A few weeks ago I went into a sporting goods store to buy a few teal decoys and the salesman laughed at me. He told me to just use mallards.

And to SDNDhtr... I aggree Fighting Sioux all the way!!!!!


----------



## texan68 (Nov 29, 2004)

standard mallard dekes and #4 shot


----------



## HNTNWGN (Jan 14, 2005)

4 shot, use teal deks from, god help me, Walmart. $20 per dozen. I like to set them up in small bunches of about 3 to 6. The nice thing about Teal deks is you can fit a lot of them in your bag.


----------



## mallardhunter (May 15, 2004)

texan68 said:


> standard mallard dekes and #4 shot


Took the words right out of my mouth


----------



## quackattack (Sep 27, 2003)

A few Mallard decoys and some 3 1/2 inch T shot should do the trick. :lol: :lol: 
:beer:


----------



## DeerScarer (Jul 23, 2005)

quackattack said:


> A few Mallard decoys and some 3 1/2 inch T shot should do the trick. :lol: :lol:
> :beer:


T shot you say? Good, I have some of that left over from shooting geese. :lol:

Cool. Mallard dekes and #4 steel.
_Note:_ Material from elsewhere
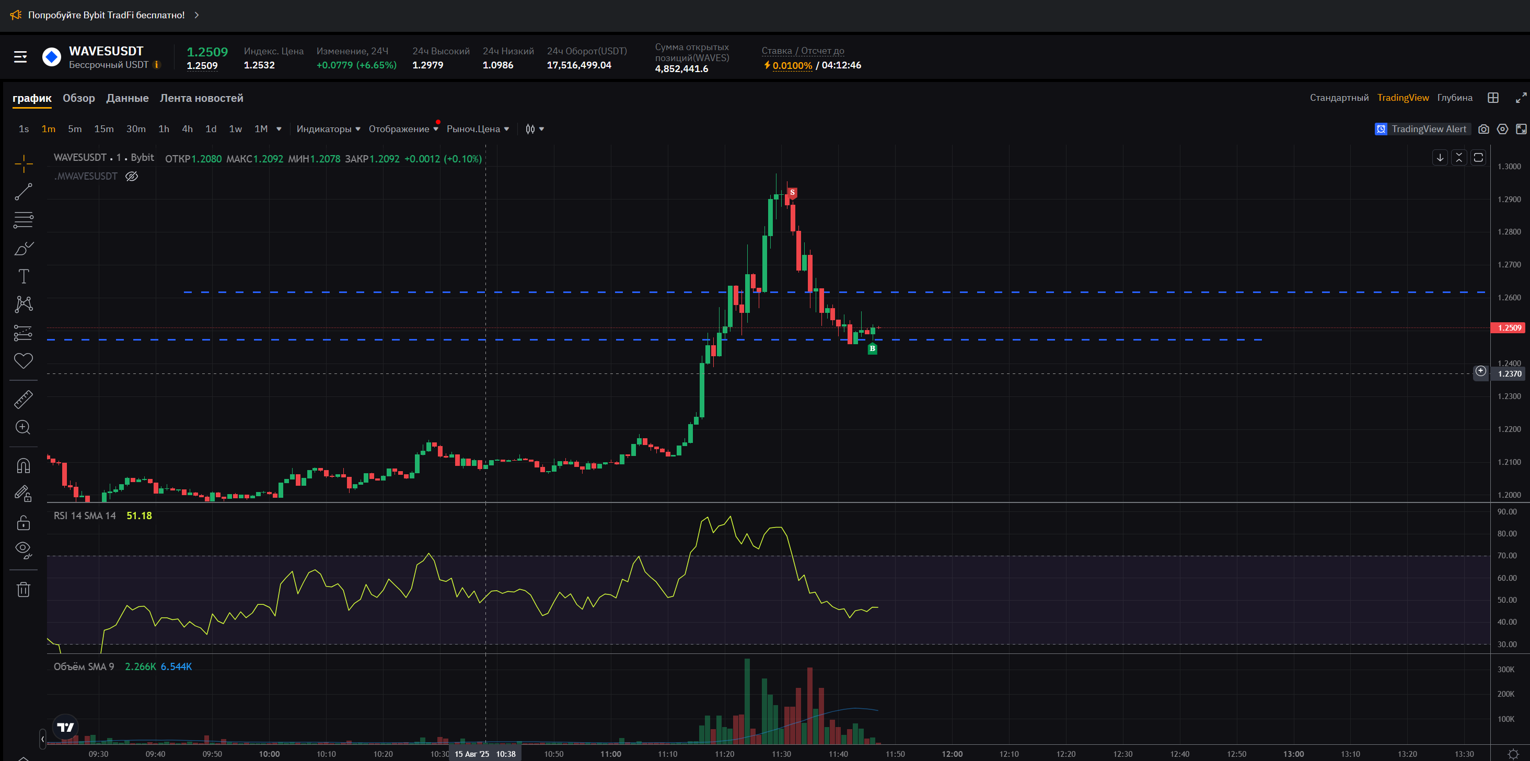This screenshot has height=761, width=1530.
Task: Click the TradingView Alert button
Action: pyautogui.click(x=1422, y=129)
What I wanted to hear. 8)

Thanks guys,

-Dave


----------



## turning green (Nov 22, 2004)

i usually like to go with 3 inch 4s because i like to have dead teal and some times the 2 3/4 just dont seem to cut it. the 3 inchers prevent me from having to chase the dang things across the slough. in the past, i have even used 6 shot and that seemed to work pretty good too. although most people think that i am probably nuts for using 6 shot steel on ducks, all i can say is that it worked and they are extremely cheap compared to 4 shot. for decoys, i am with the rest of them. go with the mallards. good luck!


----------



## dakotashooter2 (Oct 31, 2003)

In the "lead days" we used #8s all the time so # 6 steel is not out of line IF shots are close, which they usually are with teal anyway. #4's are probably best though. As far as decoys usually "if it floats" it will attract teal.


----------



## huntin' dog (Aug 22, 2005)

I have one more tip for a new teal hunter... A friend of mine taught me this a few years back, and I have found it to be quite true...

If you have teal coming into decoys, after the first shot is fired, they head straight up to the sky. Not out, but straight up. If you remember this, they are easier to hit. Just aim your barrel on the front tip of their bill as they are heading up, and they are as good as dead.

Has proven true for me.


----------



## Keith (Oct 17, 2003)

Limited Budget? Get 2 dozen $20/dz Mallards at wal mart, and use them again when your regular season opens. As for teal shells 2 3/4" 7 1/2 steel shot through improved cylinder is bad medicine on close decoying teal, just let'em get close. Hits 'em like a tennis racket,and it's cheap. If you don't have the patience to not take shots beyond 30yds. then go with #4's.


----------



## DeerScarer (Jul 23, 2005)

Wow, thanks for these excellent tips guys!  Asking this question has really paid off.


----------